Frozen Embryo Transfer Increases Risk of Childhood Cancer


Techniques involving cryopreservation may change the developing embryo.


The risk of childhood cancer is significantly increased for those who are born after frozen embryo transfer compared to those born to fertile women, findings of a recent study showed.

Marie Hargreave, PhD, a researcher of Virus, Lifestyle and Genes at Danish Cancer Society Research Center, and her colleagues conducted a retrospective cohort study to learn if there is an increased risk of cancer for children born after using specific fertility drugs and reproductive technology. The investigators used Danish population-based registry data and the Danish Infertility Cohort of nearly 1.1 million children born between 1996—2012 and found that children who were not born to fertile women had a significantly increased (44.4 vs 17.5 per 100,000 person-years; HR, 2.43) risk of cancer.

The findings suggest that techniques involving cryopreservation change the developing embryo and potentially affects intrauterine growth.

The investigators identified all children born between Jan. 1, 1996—Dec. 31, 2012 from the Danish Medical Birth Registry, which contains data on all births in Denmark. The team excluded children who were missing information on sex, maternal age at birth or multiplicity; if there were missing or implausible data on gestational length; or they died on the same day they were born.

Hargreave and her investigative team linked the study cohort to the Danish Infertility Cohort, which contained information from multiple registries about the women evaluated for fertility problems from 1963—2012. The Danish National IVF Registry had information on all treatments involving assisted reproductive technology.

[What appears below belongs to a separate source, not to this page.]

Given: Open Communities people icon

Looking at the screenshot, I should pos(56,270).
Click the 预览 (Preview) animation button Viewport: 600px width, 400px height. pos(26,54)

The investigators used data from the Danish National Prescription Registry to identify fertility drugs used.

The team evaluated the child’s risk of cancer according to maternal fertility problems during or prior to the index pregnancy; any use of fertility treatment or drugs during the index pregnancy; and any use of assisted reproductive technology during the index pregnancy compared with those born to fertile women.

During the follow-up period, which was between 1996—2015, the 1,085,172 children accumulated 12.2 million person-years of follow-up (mean, 11.3 years). During the 19 years, 2217 children were diagnosed with cancer. Nearly 84% of the children were born to fertile women, while 16.1% were born to those who required assistance getting pregnant. Among those patients, more than half (51.5%) of the children were born after using the treatment and 48.5% were born without using the treatment.

Children who were born to women treated with assisted reproductive technology or fertility drugs during pregnancy were more likely to:

  • Be born during later calendar years
  • Had lower birth weights and gestational ages
  • Were part of a multiple birth
  • Were firstborns
  • Their mothers did not smoke during pregnancy
  • Their parents were older and had higher educational levels

Infertility was not statistically associated with the risk of a particular type of cancer.

There was also no statistically significant association with the use of any type of fertility drugs and risk of any type of childhood cancer. In total, there were 173 cancer cases and the cancer incidence rate was 17.4 per 100,000 (HR, 1.01 [95% CI, .86—1.18]; incidence rate difference, −.1 [95% CI, −2.9 to 2.8] per 100,000).

What’s more, there was no statistically significant association with the use of any type of assisted reproductive technology and risk of any particular type of cancer. There were less than 90 cancer cases and the incidence rate was 21 per 100,000 (HR, 1.20 [95% CI, .96—1.49]; incidence rate difference, 3.5 [95% CI, -1.2 to 8.2] per 100,000).

The study, “Association Between Fertility Treatment and Cancer Risk in Children,” is published online in JAMA Network.